Collected data entries
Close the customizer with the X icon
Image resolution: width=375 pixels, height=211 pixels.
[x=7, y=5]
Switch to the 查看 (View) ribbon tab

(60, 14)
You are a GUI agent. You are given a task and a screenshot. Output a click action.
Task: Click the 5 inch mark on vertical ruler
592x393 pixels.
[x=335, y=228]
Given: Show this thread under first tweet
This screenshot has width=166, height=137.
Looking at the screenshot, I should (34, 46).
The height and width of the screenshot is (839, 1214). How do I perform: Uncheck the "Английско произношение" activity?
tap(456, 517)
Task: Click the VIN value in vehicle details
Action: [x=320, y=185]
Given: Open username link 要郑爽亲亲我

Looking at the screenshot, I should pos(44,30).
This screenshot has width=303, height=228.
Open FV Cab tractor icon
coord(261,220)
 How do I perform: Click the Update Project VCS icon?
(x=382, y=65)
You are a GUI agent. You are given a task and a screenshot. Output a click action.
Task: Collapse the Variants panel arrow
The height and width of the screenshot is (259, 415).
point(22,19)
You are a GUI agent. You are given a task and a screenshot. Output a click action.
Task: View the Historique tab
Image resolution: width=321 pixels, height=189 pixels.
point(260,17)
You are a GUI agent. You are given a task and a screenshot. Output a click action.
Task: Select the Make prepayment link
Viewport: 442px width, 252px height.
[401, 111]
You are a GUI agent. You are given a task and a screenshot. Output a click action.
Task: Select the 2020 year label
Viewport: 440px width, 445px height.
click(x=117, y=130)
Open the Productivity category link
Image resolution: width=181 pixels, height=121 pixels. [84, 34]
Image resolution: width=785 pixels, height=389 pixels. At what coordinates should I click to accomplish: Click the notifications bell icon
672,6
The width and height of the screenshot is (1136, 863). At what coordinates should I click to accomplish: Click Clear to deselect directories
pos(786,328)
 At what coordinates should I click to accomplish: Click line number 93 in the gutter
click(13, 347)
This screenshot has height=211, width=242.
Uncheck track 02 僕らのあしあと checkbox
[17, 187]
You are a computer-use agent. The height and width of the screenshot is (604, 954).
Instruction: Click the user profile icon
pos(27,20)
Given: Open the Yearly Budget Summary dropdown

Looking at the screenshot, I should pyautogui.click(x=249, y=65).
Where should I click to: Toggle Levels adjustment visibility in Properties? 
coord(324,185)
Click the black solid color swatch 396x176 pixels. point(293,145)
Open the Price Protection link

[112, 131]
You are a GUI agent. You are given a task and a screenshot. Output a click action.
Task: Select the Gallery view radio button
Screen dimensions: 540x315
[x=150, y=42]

* Aim of the exercise: Your answer must be the data above, copied exactly from its first line through the line containing "Given: Show this thread under first tweet", and nothing more.

* Solution for this task:
Close the customizer with the X icon
Image resolution: width=375 pixels, height=211 pixels.
[x=7, y=5]
Switch to the 查看 (View) ribbon tab

(60, 14)
You are a GUI agent. You are given a task and a screenshot. Output a click action.
Task: Click the 5 inch mark on vertical ruler
592x393 pixels.
[x=335, y=228]
Given: Show this thread under first tweet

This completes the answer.